1. A web request comes in and processing is started on a thread
2. Authenticate the user (on original thread)
3. Put the user name into the MDC (on original thread)
4. Create some Runnable and pass it to a thread pool to be run in the background (on thread pool thread)
Let's take a look at the logs that are printed from the Runnable created in step 4.
Without automatic MDC inheritance (e.g. when using Log4J) these log lines will contain no user name. This can be good or bad, depending on what you want. If you do want the user name in these log lines, you can explicitly transfer the MDC from the originating thread to the thread pool thread. If you don't want to print the user name for background tasks, you are already done. If you have no access to the thread pool or the Runnables, you simply get no MDC information.
However, if you do have automatic MDC inheritance (as with Logback), the log lines will contain a user name, but not from the originating thread. The thread pool thread will instead inherit its MDC from the first thread that executed a Runnable on it.
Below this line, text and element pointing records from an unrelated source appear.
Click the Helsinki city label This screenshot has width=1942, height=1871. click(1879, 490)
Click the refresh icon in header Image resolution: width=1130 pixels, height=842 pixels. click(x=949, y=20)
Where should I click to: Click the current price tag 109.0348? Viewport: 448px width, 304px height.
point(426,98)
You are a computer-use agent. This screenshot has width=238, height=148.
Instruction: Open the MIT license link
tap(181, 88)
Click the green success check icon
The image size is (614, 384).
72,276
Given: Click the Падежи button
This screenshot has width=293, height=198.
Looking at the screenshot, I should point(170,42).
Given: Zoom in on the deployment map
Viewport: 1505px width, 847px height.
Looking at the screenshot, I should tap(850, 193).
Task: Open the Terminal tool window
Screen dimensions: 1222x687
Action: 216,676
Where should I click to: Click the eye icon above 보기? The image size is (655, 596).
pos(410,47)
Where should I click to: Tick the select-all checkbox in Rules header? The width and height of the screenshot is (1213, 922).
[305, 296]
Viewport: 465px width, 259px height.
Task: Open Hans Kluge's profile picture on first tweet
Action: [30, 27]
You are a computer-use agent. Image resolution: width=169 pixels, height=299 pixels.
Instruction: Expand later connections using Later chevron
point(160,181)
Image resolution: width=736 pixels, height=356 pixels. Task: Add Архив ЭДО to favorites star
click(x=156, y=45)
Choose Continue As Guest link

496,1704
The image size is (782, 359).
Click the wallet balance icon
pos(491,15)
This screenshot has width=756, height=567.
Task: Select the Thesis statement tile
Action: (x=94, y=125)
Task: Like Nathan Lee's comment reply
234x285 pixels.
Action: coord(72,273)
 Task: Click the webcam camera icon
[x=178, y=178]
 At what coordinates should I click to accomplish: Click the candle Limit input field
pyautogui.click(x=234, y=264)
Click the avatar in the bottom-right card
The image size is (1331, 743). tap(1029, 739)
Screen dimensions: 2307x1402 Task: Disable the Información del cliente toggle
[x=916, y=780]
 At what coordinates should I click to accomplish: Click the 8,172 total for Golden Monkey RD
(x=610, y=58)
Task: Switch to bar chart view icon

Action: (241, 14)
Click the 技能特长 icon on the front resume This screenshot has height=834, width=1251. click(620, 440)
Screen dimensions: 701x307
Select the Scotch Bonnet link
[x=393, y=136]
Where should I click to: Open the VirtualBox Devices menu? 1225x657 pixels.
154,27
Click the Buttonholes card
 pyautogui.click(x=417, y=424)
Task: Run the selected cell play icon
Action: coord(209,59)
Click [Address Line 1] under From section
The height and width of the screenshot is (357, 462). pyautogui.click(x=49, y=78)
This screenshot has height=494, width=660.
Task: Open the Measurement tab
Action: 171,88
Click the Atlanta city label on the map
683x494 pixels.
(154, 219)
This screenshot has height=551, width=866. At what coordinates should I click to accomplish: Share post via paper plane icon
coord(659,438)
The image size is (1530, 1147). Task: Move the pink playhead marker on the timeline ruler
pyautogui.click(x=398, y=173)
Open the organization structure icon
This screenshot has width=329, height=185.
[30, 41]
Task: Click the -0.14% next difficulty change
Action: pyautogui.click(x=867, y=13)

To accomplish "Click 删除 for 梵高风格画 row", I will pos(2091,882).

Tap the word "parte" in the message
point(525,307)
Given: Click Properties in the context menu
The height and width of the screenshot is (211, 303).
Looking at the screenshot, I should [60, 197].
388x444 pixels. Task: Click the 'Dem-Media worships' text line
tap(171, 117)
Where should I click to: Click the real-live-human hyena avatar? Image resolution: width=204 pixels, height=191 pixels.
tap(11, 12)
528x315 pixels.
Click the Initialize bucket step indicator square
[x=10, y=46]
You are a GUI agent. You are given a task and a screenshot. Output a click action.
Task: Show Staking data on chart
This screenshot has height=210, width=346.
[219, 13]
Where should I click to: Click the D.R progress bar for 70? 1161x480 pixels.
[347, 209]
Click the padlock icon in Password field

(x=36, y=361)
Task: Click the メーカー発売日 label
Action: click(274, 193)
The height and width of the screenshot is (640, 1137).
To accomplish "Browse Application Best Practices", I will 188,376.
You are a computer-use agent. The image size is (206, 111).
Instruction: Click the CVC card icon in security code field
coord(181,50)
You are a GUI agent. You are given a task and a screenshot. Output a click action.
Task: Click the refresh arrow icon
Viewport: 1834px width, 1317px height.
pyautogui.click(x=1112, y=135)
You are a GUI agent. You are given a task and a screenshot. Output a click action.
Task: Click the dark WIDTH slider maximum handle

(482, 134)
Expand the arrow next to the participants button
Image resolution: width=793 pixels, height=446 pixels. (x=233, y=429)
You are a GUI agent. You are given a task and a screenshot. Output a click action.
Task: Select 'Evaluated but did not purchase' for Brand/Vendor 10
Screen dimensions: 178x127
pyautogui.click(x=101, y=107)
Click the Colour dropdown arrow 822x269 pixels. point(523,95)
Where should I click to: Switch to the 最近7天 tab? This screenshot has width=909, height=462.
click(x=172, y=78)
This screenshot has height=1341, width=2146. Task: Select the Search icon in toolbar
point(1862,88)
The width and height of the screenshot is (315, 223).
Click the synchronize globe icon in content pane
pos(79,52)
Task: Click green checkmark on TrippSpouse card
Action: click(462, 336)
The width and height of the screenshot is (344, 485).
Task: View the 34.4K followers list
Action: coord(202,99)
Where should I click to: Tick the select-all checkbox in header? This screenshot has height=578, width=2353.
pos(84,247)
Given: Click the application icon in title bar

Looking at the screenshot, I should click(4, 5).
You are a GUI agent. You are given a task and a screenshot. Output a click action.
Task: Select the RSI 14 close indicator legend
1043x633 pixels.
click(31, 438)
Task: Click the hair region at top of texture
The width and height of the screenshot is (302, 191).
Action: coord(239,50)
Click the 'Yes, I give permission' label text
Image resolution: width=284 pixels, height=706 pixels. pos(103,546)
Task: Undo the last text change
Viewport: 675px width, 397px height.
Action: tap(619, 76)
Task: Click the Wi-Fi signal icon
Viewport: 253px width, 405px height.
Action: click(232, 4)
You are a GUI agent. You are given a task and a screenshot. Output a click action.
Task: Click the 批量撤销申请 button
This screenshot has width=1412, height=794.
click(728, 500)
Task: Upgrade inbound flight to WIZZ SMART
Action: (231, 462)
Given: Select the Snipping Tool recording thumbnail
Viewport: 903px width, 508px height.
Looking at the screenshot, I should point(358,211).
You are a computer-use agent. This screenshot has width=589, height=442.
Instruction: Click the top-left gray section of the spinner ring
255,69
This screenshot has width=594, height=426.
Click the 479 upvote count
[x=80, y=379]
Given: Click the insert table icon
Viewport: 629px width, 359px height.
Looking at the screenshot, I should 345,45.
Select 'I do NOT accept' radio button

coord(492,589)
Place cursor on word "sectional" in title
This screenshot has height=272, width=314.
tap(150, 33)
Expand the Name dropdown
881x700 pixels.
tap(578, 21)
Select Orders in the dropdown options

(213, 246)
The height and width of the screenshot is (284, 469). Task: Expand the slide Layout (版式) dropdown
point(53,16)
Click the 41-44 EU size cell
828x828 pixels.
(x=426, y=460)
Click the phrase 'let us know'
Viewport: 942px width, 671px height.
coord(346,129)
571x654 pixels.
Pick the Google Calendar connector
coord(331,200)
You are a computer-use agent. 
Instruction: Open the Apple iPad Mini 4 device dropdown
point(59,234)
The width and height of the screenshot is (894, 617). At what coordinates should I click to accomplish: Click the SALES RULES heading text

This can never be what you want. You can correct this by transferring the original MDC manually, or clearing it explicitly inside your Runnable. But if you forget to do this, or you don't have access to the thread pool and the Runnables, you will end up with corrupt data in your logs. The latter can happen if you are using some third-party API that maintains its own thread pool.
I can see two ways to fix this issue:
1) Make automatic MDC inhertance configurable from logback.xml. This is not a perfect solution: if you mix code that relies on MDC inheritance with code that relies on no MDC inheritance you will have no good value for this setting.
2) Remove the automatic MDC inheritance feature altogether. Instead, Logback (or even better: SLF4J) could provide some utility classes to wrap Runnable's and Callable's in something like this:
class MdcRetainingRunnable implements Runnable { private final Map context; public MdcRetainingRunnable { this.context = MDC.getCopyOfContextMap(); } @Override public void run() { Map originalContext = MDC.getCopyOfContextMap(); MDC.setContextMap(context); try { runWithMdc(); } finally { MDC.setContextMap(originalContext); } } abstract protected runWithMdc(); }
I would prefer solution #2 as it provides for the rule of least astonishment.